• **Given instruction 1**: According to the passage on creek erosion, how far upstream had the erosion headcut moved over 40 years?
• **Given instruction 2**: Reproduce the passage on creek erosion word for word, from "Further investigation included" up to and including "and bank instability.".
• **Given instruction 3**: Carry on the passage on creek erosion from where it stops.

• **Source**:
+++
Further investigation included introduction of existing utility and drainage models into the 12d environment, which revealed that the root cause of the problem was lowering of the creek bed at the inlet to a road culvert, which was in turn lowered to below the grade of the surrounding terrain to pass beneath a sewer. The lowered creek bed level was not effectively stabilised, and the erosion headcut had moved 60m upstream over 40 years. Defining the likely root cause of the erosion was an important step in developing a cost-effective treatment, and in determining the likelihood that erosion would continue, which in turn informed cost/benefit factors for intervention options.

Challenge 2
Site access very difficult due to existing erosion, surrounding landform and bank instability.
Solution 2
Recognition of erosion mechanisms as described above identified an ideal course of treatment including stabilisation of the erosion headcut prior to filling the creek back to pre-erosion levels and creating a formal drop structure at the culvert inlet. Construction is most economical, and diverted creek flows easier to manage, if headcut stabilisation precedes bed filling. The existing channel section is typically 0.5m-1m wide at the bed with near vertical banks 1m-2m high either side, then steep banks (around 1:1 to 1.5:1) grading up to a top of bank 3-5m above the creek bed. The existing creek profile did not allow plant access. Plant access was required as far as the site of the headcut, around 60m upstream of the culvert inlet. At no point were the bank gradients trafficable in their existing condition, even at the culvert inlet banks (near vertical 2m-3m high). Excavation in the vicinity of the culvert inlet was constrained by an existing sewer buried perpendicular to the creek and immediately behind the headwall to the culvert inlet. Excavation to widen an access path in the creek bed was prohibited by steep, unstable banks either side. Removing material from creek banks to reduce bank grades was constrained by the presence of existing houses and outbuildings close to top of bank on each side (translate functions were used to create TIN surfaces related to the ZOI for existing structures in order to check proximity of excavations to building foundation zones). 12d Model software was used to design a two-stage filling regime, the first stage of which provides an access track from a cut through the creek embankment 20m upstream of the culvert inlet to the point where the headcut is to be stabilised. 3D design, visualisation and rapid incorporation of alignment changes and associated volume recalculations allowed the access track to meet the following functional objectives:

  • Provide reliable access by incorporating width, grades and curve geometries identified as suitable for likely construction plant with safe batter heights and grades.
+++
• **Data rows**:
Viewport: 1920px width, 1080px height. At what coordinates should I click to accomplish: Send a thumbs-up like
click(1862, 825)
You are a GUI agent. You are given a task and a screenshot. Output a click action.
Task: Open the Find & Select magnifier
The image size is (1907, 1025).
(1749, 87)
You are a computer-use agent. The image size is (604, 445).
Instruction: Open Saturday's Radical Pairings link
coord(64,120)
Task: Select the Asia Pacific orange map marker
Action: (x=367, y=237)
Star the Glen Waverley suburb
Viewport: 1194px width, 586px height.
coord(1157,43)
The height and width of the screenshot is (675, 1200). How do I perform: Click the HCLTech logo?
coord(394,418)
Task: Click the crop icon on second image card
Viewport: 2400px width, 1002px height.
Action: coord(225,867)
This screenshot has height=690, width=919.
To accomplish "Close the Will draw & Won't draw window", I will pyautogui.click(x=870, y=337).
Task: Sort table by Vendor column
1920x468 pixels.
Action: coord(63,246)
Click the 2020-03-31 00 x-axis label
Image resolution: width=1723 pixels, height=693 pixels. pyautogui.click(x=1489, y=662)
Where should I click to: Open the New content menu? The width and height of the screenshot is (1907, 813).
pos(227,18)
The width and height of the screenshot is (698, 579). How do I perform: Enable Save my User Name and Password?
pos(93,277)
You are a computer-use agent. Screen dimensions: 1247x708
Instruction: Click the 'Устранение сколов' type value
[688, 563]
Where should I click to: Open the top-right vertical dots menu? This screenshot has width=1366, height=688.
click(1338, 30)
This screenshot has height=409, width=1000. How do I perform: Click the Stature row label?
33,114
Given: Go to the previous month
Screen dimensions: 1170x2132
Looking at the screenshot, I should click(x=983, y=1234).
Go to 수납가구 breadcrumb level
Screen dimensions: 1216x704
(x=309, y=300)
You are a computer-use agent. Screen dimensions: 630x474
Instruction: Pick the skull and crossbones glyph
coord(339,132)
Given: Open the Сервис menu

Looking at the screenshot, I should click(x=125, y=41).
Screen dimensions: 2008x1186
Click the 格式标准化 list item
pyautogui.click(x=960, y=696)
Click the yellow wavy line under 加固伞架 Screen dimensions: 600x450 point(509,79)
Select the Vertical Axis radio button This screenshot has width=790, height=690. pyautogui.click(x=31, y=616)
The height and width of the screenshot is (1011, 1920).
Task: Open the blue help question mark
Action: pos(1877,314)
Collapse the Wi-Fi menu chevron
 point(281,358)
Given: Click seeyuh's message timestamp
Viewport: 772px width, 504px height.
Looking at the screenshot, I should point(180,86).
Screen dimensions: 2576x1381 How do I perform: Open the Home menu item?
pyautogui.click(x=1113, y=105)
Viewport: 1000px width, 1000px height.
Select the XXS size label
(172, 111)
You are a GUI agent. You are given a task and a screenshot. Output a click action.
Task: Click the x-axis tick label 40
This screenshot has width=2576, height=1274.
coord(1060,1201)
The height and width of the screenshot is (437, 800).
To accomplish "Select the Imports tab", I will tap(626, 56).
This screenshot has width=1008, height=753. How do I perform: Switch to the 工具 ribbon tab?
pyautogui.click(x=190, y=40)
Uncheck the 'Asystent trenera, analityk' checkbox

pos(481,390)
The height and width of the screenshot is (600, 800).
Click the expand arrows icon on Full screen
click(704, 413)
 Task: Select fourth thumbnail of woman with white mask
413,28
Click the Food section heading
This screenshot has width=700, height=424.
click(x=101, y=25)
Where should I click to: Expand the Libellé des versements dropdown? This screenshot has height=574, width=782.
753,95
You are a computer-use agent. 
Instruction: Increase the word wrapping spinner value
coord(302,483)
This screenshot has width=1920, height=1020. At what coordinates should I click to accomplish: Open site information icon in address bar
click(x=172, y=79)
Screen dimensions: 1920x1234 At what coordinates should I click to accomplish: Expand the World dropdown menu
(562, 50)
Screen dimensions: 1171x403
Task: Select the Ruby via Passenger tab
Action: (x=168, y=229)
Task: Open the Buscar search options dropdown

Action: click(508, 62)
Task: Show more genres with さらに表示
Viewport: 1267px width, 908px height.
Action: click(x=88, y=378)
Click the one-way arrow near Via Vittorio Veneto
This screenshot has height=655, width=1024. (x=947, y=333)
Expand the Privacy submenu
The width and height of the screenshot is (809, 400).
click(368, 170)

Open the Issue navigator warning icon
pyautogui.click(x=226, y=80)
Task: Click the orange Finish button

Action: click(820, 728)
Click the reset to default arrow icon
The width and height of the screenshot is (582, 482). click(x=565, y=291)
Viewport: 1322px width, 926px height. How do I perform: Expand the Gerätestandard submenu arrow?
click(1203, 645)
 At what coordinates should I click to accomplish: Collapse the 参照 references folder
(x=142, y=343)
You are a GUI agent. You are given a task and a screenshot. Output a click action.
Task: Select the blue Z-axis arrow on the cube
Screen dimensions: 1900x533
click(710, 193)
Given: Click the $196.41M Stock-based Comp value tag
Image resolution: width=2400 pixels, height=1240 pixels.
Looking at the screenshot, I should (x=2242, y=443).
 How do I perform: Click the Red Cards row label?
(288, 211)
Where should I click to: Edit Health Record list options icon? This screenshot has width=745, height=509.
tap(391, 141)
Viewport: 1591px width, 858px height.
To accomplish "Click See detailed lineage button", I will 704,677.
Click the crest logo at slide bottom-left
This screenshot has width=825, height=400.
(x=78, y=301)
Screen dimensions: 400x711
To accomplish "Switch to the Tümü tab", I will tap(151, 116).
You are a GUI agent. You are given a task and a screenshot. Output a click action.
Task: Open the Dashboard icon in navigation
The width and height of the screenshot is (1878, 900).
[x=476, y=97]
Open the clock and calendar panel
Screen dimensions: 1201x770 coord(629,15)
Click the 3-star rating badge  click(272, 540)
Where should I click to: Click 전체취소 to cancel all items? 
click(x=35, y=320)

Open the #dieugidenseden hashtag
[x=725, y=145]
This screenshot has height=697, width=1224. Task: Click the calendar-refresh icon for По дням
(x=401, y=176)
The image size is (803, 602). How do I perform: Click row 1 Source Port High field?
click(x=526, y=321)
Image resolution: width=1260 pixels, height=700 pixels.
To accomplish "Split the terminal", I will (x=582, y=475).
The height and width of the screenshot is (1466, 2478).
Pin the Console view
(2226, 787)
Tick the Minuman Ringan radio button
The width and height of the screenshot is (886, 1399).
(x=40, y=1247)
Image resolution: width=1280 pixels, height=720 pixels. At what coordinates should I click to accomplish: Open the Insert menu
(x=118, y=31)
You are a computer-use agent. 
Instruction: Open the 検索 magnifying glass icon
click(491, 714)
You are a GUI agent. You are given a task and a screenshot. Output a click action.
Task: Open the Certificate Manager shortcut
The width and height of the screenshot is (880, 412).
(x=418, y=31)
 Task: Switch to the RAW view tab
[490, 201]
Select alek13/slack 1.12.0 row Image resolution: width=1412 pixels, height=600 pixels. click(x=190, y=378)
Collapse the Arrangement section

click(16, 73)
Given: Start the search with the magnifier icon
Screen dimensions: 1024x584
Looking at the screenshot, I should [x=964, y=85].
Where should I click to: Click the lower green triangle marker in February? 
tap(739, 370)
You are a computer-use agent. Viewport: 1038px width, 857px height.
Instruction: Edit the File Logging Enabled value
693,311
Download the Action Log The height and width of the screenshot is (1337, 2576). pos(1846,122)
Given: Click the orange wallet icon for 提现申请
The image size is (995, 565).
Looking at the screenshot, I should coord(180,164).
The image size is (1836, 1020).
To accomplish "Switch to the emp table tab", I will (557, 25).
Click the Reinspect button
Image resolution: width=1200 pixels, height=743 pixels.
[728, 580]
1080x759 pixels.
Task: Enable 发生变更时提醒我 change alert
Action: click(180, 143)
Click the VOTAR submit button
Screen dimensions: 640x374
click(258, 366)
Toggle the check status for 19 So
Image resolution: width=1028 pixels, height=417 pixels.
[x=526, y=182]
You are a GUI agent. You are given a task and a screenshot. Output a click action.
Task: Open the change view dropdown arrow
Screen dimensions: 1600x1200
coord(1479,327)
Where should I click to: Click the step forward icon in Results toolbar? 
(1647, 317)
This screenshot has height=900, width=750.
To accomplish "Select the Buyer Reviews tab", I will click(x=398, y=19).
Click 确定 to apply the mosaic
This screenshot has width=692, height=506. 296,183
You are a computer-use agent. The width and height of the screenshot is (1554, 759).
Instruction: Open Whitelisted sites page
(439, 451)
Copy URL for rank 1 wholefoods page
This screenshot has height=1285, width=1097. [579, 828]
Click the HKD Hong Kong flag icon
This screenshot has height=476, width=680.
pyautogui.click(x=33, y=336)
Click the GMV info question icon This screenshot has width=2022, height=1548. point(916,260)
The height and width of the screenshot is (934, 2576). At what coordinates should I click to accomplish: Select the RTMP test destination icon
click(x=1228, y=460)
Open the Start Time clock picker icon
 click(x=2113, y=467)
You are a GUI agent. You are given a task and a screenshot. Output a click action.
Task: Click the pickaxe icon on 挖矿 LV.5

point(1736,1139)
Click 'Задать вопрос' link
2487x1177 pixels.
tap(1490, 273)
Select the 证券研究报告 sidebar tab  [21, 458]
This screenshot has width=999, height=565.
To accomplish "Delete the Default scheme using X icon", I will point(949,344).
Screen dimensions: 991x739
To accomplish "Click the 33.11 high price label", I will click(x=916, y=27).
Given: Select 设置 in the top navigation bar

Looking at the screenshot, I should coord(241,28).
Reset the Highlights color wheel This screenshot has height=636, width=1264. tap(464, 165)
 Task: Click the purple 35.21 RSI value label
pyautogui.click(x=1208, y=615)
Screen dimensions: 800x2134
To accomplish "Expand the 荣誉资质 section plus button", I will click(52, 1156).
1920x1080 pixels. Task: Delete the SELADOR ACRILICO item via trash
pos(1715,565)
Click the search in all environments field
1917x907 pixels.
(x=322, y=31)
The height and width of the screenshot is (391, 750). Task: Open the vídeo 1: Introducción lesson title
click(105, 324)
+++
• **Final result 1**: 60m

• **Final result 2**:
Further investigation included introduction of existing utility and drainage models into the 12d environment, which revealed that the root cause of the problem was lowering of the creek bed at the inlet to a road culvert, which was in turn lowered to below the grade of the surrounding terrain to pass beneath a sewer. The lowered creek bed level was not effectively stabilised, and the erosion headcut had moved 60m upstream over 40 years. Defining the likely root cause of the erosion was an important step in developing a cost-effective treatment, and in determining the likelihood that erosion would continue, which in turn informed cost/benefit factors for intervention options.

Challenge 2
Site access very difficult due to existing erosion, surrounding landform and bank instability.

• **Final result 3**:
  • Avoid any excavations with the potential to further destabilise banks; also avoid any excavations with potential to destabilise material within the zone of influence of adjacent structures.

  • Effectively balance cut and fill including volume allowance for imported rock material to stabilise the track surface.

  • Fill over existing surface to achieve required geometries with no excavation.

  • Maintain grade and crossfall sufficient to allow for a constant flow diversion trench to be incorporated into the access track formation.

  • Minimise removal of tree branches while allowing room for plant operation.

  • Minimise cut and fill required to bring access road surface to final subgrade levels for creek reconstruction (ideally, riprap should be placed directly over the access road where possible, so access track surface levels should be ‘finished creek levels minus riprap thickness’, but only where possible, subject to grade and geometry requirements).

To the novice observer during construction, this access track resembled a pile of dirt. In design, getting this ‘pile of dirt’ to meet each of the mandatory objectives and approach the desireable ones is a significant feat of constraint, juggling which is only really possible with access to rapid iterative modelling and analysis. The adopted design approach for this element would not have been cost-effective without stacking redesign and analysis operations in 12d Model - including template design, interface, volume analysis, and TIN analysis tools. Getting this element of the design right is crucial to the success of the overall concept in this instance. Without good, safe access to the creek and a hassle-free flow diversion, the rest of the works become much more risky and costly.

Challenge 3
Significant trees in the vicinity of works.
Solution 3
Based on advice from a riparian vegetation specialist, additional survey also captured attributes of significant trees to be retained including location, surrounding ground levels, likely extent of root zone, limbs potentially conflicting with plant movement envelopes, and canopy spread. This information was included in the 12d terrain model and used to ensure that existing ground levels in the immediate vicinity of significant trees were preserved, and that the proposed revegetation scheme following creek reconstruction would be compatible with likely shading patterns from old growth trees. The position and attributes of existing trees exerted a significant influence on the geometry of the design creek, which in turn had an effect on the hydraulic parameters influencing design of riprap and the drop structure. Once again, rapid iterative analysis was instrumental in preparing a design creek geometry that ticked the hydraulic and constructability boxes without jeopardising significant trees.

Challenge 4
Constant flow through work site.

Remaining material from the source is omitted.